* _Исходный текст_:
☆ ☆ ☆ ☆ ☆
ЖАНРЫ

«Образ двадцатого… В прошлом и настоящем»

Турчин Валерий Стефанович

Шрифт:

В результате довольно сложного и спекулятивного умствования была выкована теория социалистического реализма, которой клялись и которой обязывали следовать. Кто не шел на это, тот был обречен на изоляцию, а порой и на уничтожение. Ревизии были подвергнуты музеи, и все «левое» искусство было убрано из залов, а многие его идеологи и приверженцы лишены занимаемых постов. Так, А.А. Федоров-Давыдов, который на публичном заседании в Третьяковской галерее, где занимал пост зам. директора, в 1930-м сказал, что «художнику все равно, на кого тачать сапоги, для Сталина или для Гитлера», был лишен работы и готовился к ссылке. Одновременно были разгромлены «вульгарные социологи», неправильно читающие Маркса, и РАППовские объединения. Буржуазия в стране была подавлена, и все «буржуазное» нужно было, не теряя классового чутья, искать теперь на Западе. Мысли о кризисе искусства, модные в кругах русских философов начала века, были теперь, без упоминания имен, исправлены: был кризис «их» искусства и расцвет «нового». Тем более что все недовольные говорили о желании вернуться к традициям и классике, а это им и было дано, более того — в форме государственного приказа.
☆ ☆ ☆ ☆ ☆
* _Представленные данные_:

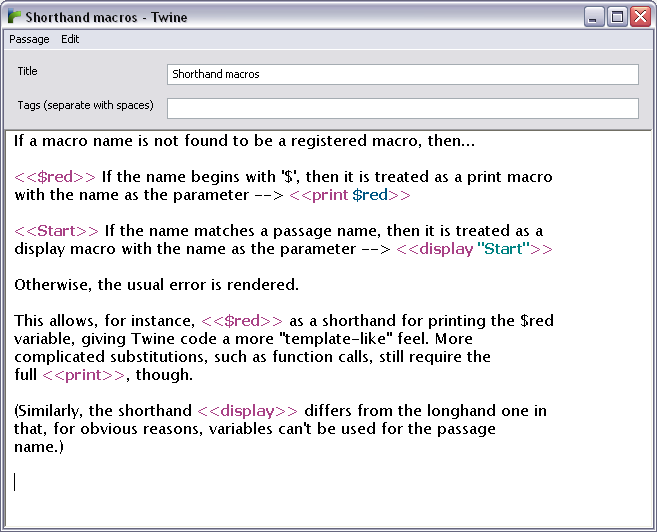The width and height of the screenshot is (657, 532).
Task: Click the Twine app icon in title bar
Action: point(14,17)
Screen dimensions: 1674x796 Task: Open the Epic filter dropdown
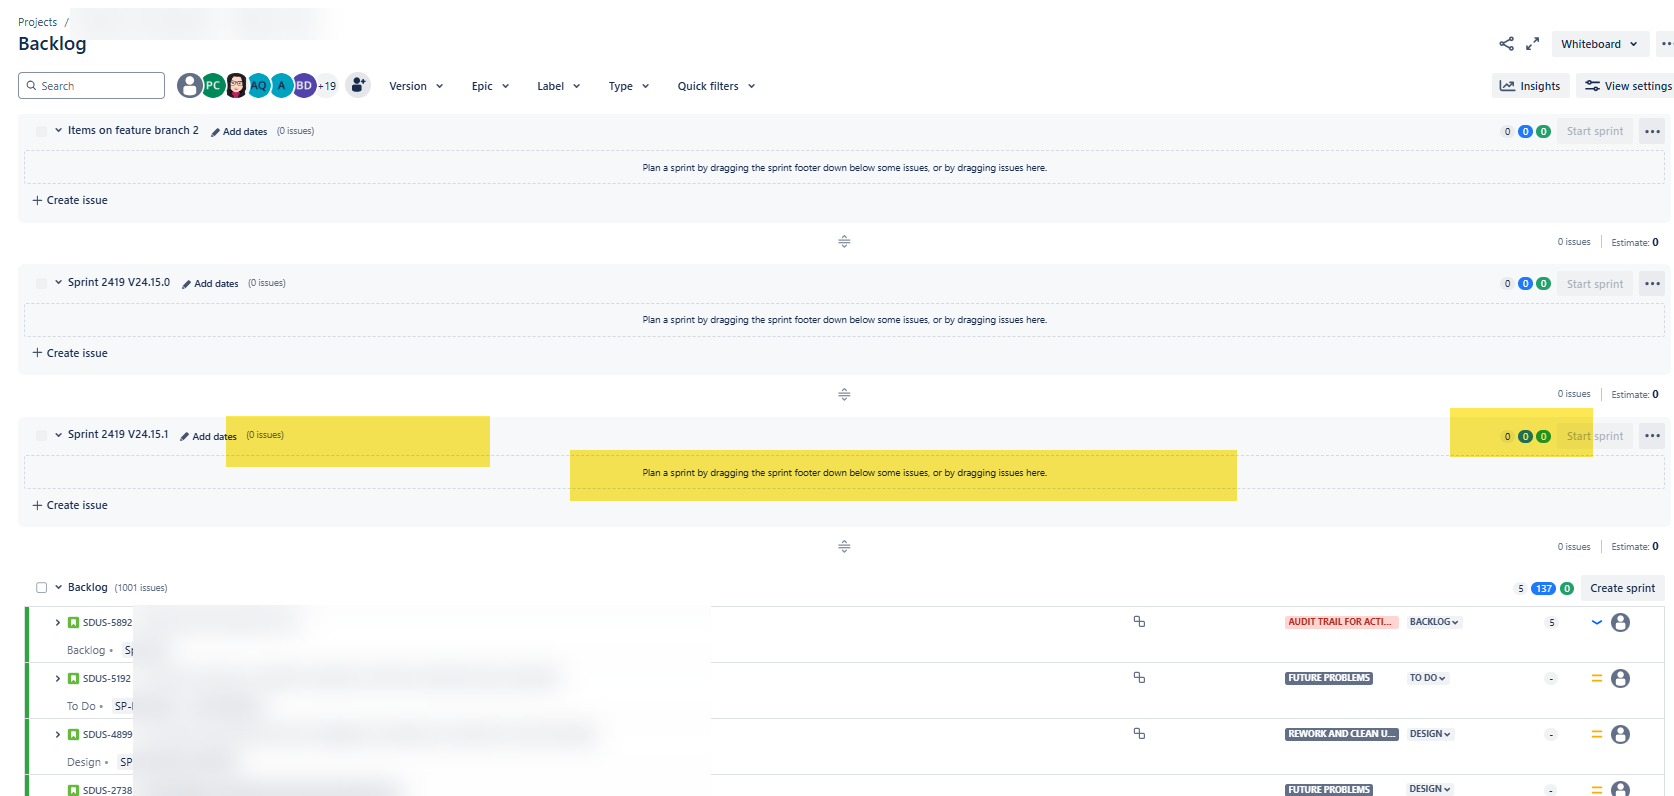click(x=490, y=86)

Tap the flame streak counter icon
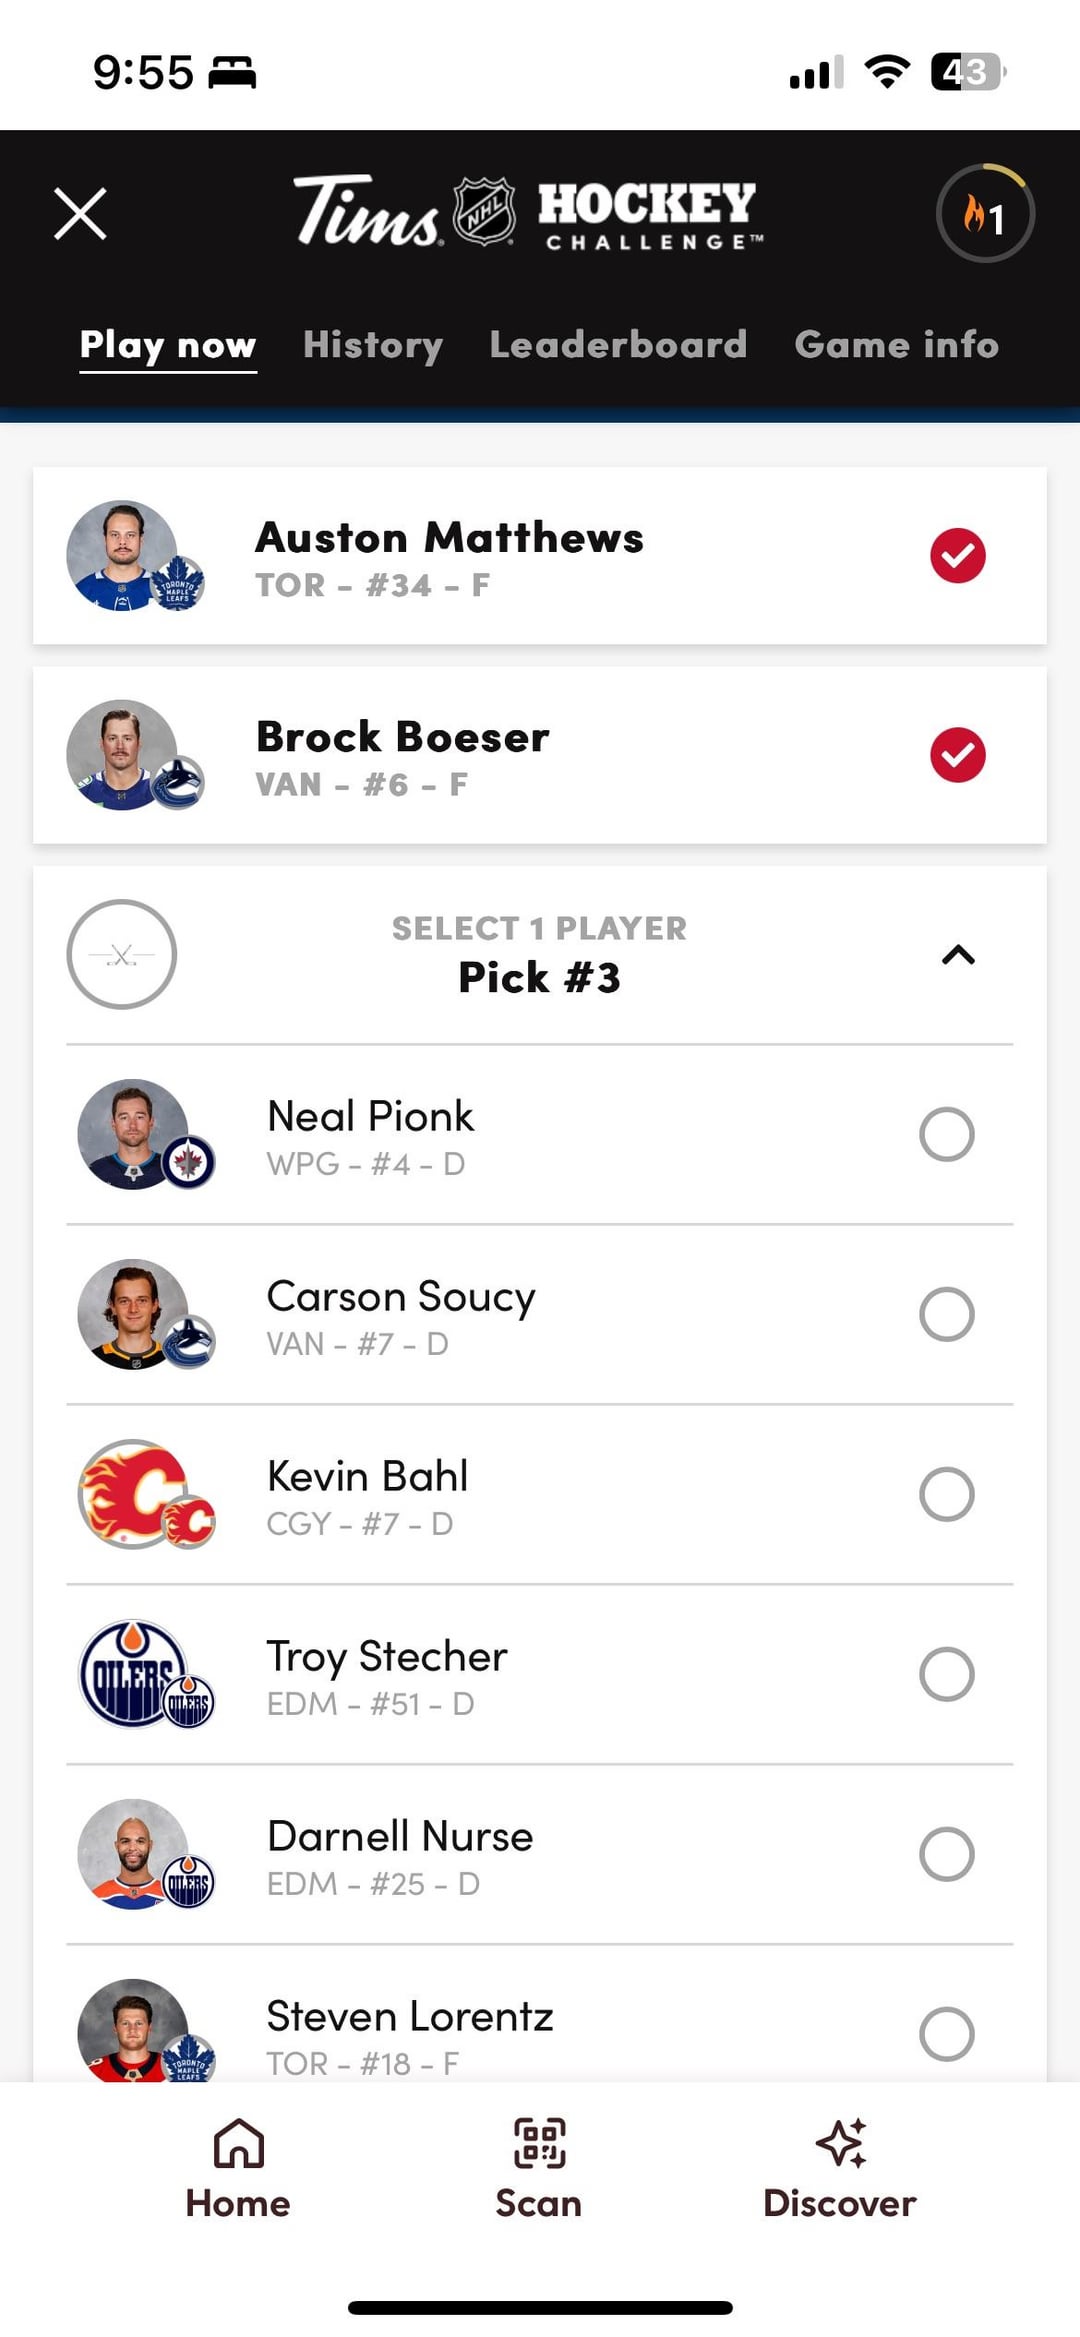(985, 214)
☆ ☆ ☆ ☆ ☆
* _Задание 1_:
Ответьте по тексту о социалистическом реализме на три вопроса:
(a) Какую должность занимал А.А. Федоров-Давыдов в Третьяковской галерее?
(b) В каком году он сказал слова о том, на кого тачать сапоги?
(c) Где теперь, согласно тексту, нужно было искать всё «буржуазное»?
* _Задание 2_: Пожалуйста, перечислите всех людей, названных по имени в абзаце текста о социалистическом реализме, который начинается словами «В результате довольно сложного».
* _Задание 3_: Допишите следующую часть текста о социалистическом реализме, начав сразу после его последнего предложения.

* _Правильный ответ 1_:
(a) Зам. директора.
(b) В 1930-м.
(c) На Западе.

* _Правильный ответ 2_: А.А. Федоров-Давыдов, Сталин, Гитлер, Маркс.

* _Правильный ответ 3_:
Чтобы легче было отслеживать судьбу искусства, 23 апреля 1932 года было принято постановление ЦК ВКП(б) «О перестройке литературно-художественных организаций», согласно которому все бывшие группировки распускались и им было предложено создать единые союзы; так и произошло, а агония этих союзов, переживших расцвет в 1930—1960-е годы, еще наблюдается в наши дни. Часть художников отказались от публичности (А. Тышлер, Р. Фальк, преследовали К. Малевича и П. Филонова), большинство перестроилось. Кроме того, надо учесть, что многие мастера старого искусства скончались (скажем, похороны К. Малевича в 1936 году явились демонстрацией ухода «последнего великого учителя»), а иные, как В. Кандинский, М. Шагал, Н. Габо, А. Пезнер, А. Экстер, если назвать наикрупнейшие имена, уехали в эмиграцию. О них было принято не вспоминать вообще, а критика «упаднического искусства» набирала силу постепенно. Особенно она усилилась в 1950—1960-е годы, когда конец власти соцреализма был особенно ясен, и такая «критика» приобрела информационный характер, являясь, по существу, знакомством с запрещенной идеологией. Достаточно сказать, что сборник «Модернизм» (1969, название книги было набрано на черном фоне) стал учебником для мастеров вызревающего андерграунда, примерно тем же, чем ныне является «Художественный журнал» для провинции.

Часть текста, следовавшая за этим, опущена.